*Data listing*

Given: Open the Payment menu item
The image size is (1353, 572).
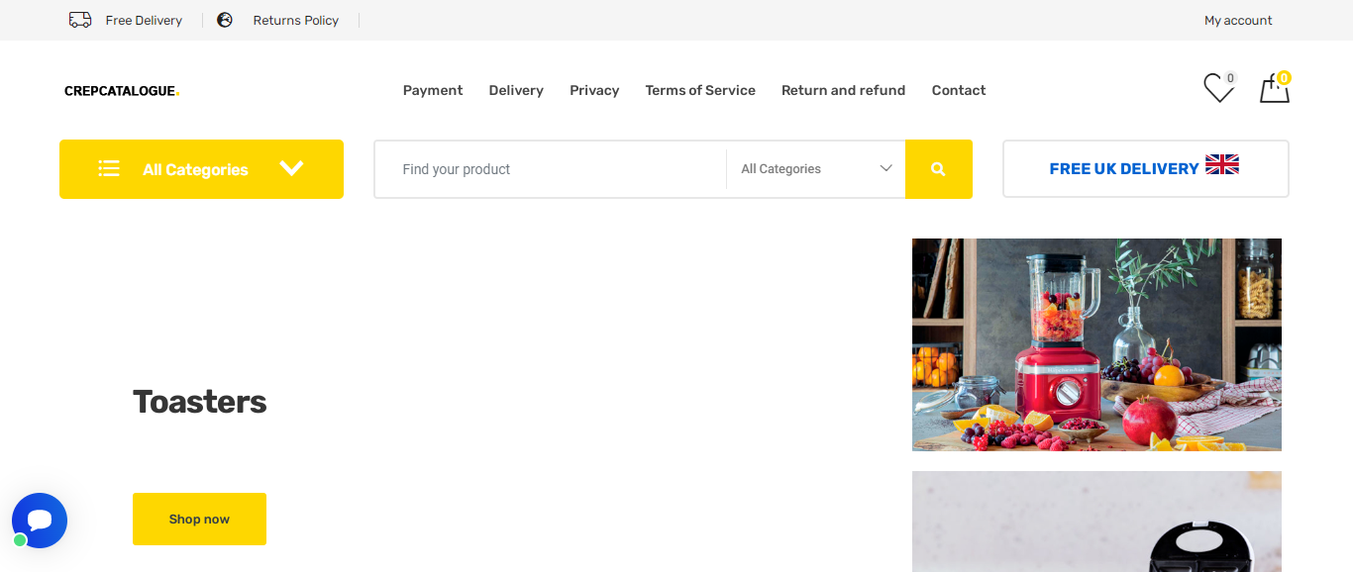Looking at the screenshot, I should point(433,90).
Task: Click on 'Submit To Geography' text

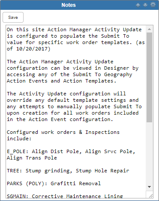Action: 102,74
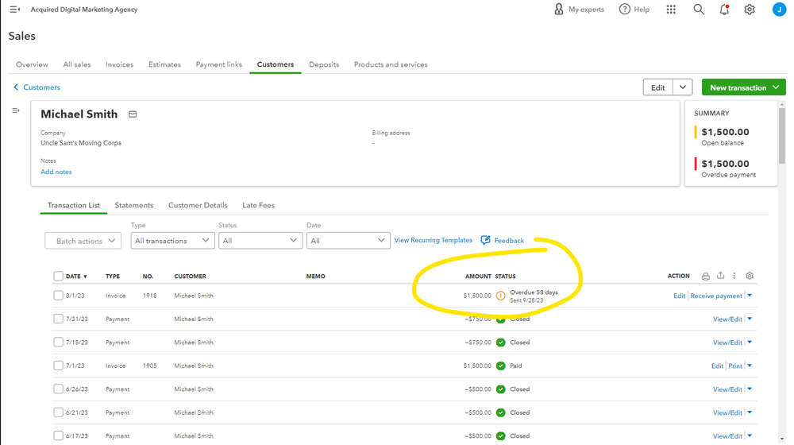This screenshot has height=445, width=794.
Task: Go to the Invoices tab
Action: point(119,64)
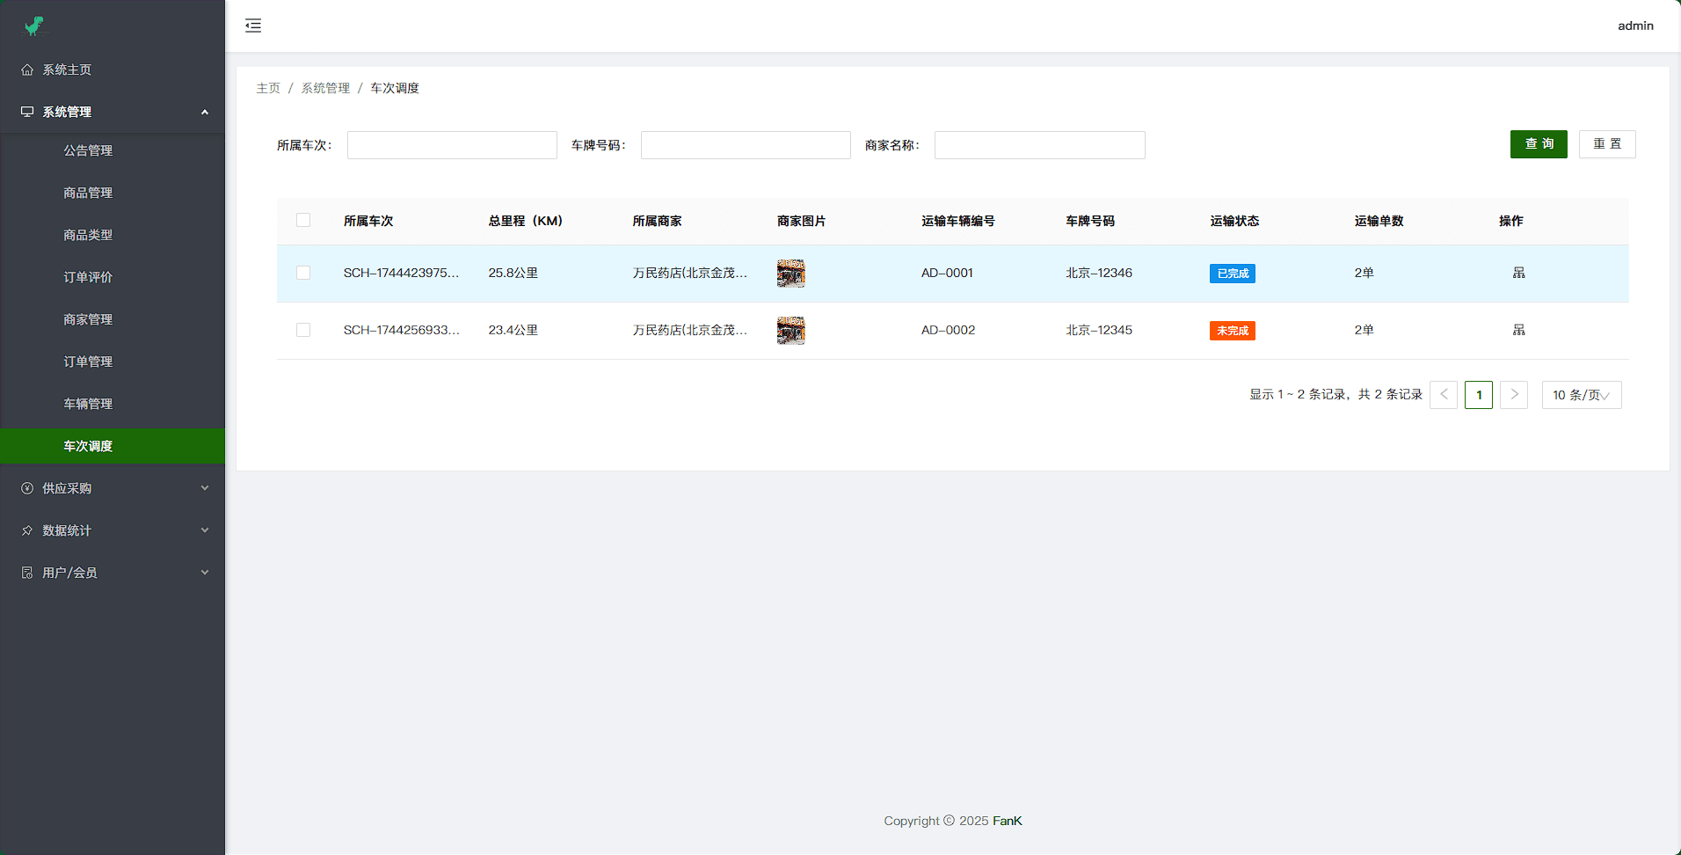Open the 10 条/页 page size dropdown
This screenshot has height=855, width=1681.
1581,395
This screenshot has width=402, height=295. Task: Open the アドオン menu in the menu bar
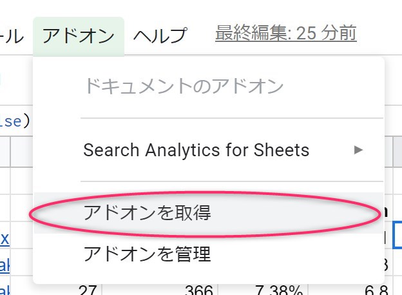pyautogui.click(x=78, y=35)
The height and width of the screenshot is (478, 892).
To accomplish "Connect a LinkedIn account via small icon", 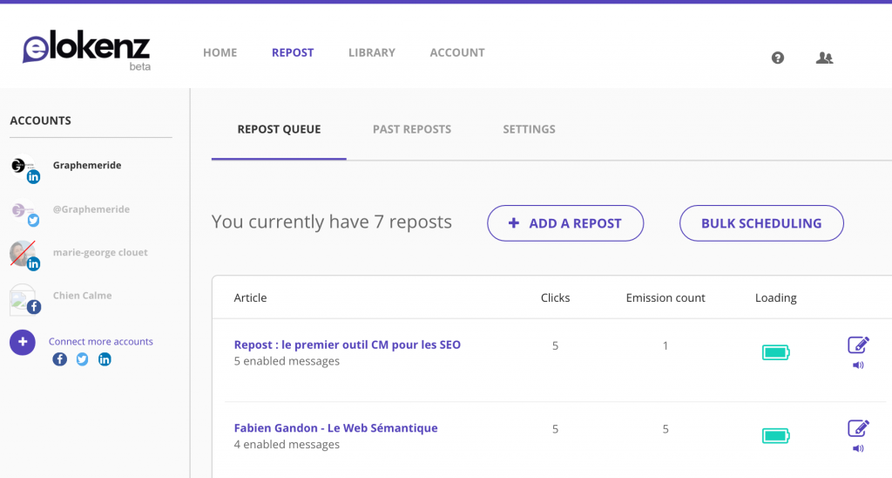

*Exercise*
Give again exactly the lines from the one that contains "The height and" through the end of the material, both ends included, omitting the pictures.

*Response to this exercise*
The height and width of the screenshot is (478, 892).
To accomplish "Connect a LinkedIn account via small icon", 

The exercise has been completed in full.